The `--disable-pinned-memory` flag (line 32) is correct for unified memory — pinning is unnecessary when GPU and CPU share physical memory.
### I5. No `is_wsl()` unified memory check — probably fine
WSL2 with GPU-PV (GPU Paravirtualization) can report VRAM and RAM in ways that might look like unified memory, but the ratio would still be VRAM < RAM (WSL2 reports the physical GPU's VRAM, not unified). No action needed.
### I6. Volume mount strategy
The read-only volume mount at line 70 (`./patches/model_management.py:/opt/ComfyUI/comfy/model_management.py:ro`) is clean — it overlays the patch without modifying the container image. This means:
- `docker compose down && docker compose up` picks up patch changes
- `docker compose build` is not needed for patch iteration
- The patch is source-controlled in the Sparky repo
---
## Other Functions That COULD Be Patched (Not Required)
These are opportunities for further optimization, not bugs:
### `text_encoder_offload_device()` (line 1053)
Returns CPU unless `--gpu-only`. On unified memory, offloading to CPU is pointless. Could check `UNIFIED_MEMORY` and return GPU.
### `vae_offload_device()` (line 1122)
Same issue — returns CPU unless `--gpu-only`. VAE offload to CPU is a no-op on unified memory.
### `intermediate_device()` (line 1105)
Returns CPU unless `--gpu-only`. Intermediate tensors should stay on GPU in unified memory.
### `PINNED_MEMORY` / `MAX_PINNED_MEMORY` (lines 13951404)

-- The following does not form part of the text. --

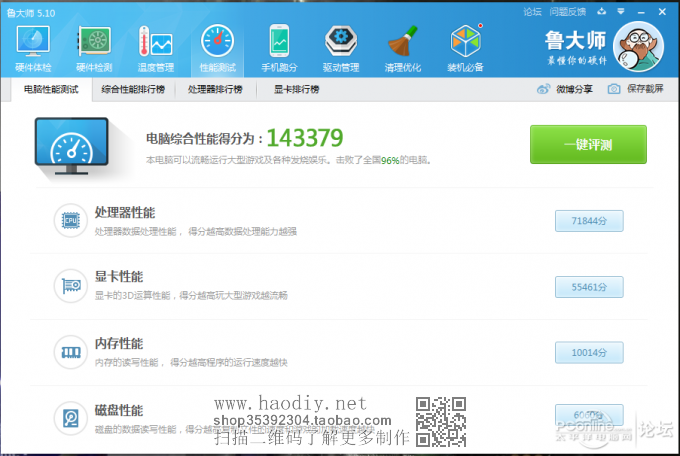Image resolution: width=680 pixels, height=456 pixels.
Task: Click 保存截屏 to save screenshot
Action: tap(635, 89)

Pinned memory is pointless on unified memory — CPU and GPU share physical pages. The `--disable-pinned-memory` flag handles this at the CLI level, but the code still allocates `MAX_PINNED_MEMORY`. Could add a guard.
---
## Summary
| Severity | Count | Actionable in this project? |
|----------|-------|-----------------------------|
| CRITICAL | 2 | No — MPS unreachable in CUDA container |
| WARNING | 4 | W2 (2GB reserve) worth monitoring |
| INFO | 6 | I4 env vars well-configured |
**Verdict:** The patch is safe and correct for the DGX Spark target. The CRITICAL items are MPS regressions that are unreachable in this Docker container but would need fixing before upstreaming. The ratio-based detection heuristic is robust — the > 0.95 threshold effectively filters all real-world discrete GPU configurations. The `soft_empty_cache()` change and HIGH_VRAM override are the right approach for unified memory.
**Recommended fixes before upstreaming:**
1. Remove MPS from `_is_unified_memory()` (fixes both C1 and C2)
2. Consider making the 2GB reserve in `maximum_vram_for_weights()` a fraction of total memory
3. Optionally add `UNIFIED_MEMORY` awareness to `text_encoder_offload_device()`, `vae_offload_device()`, and `intermediate_device()`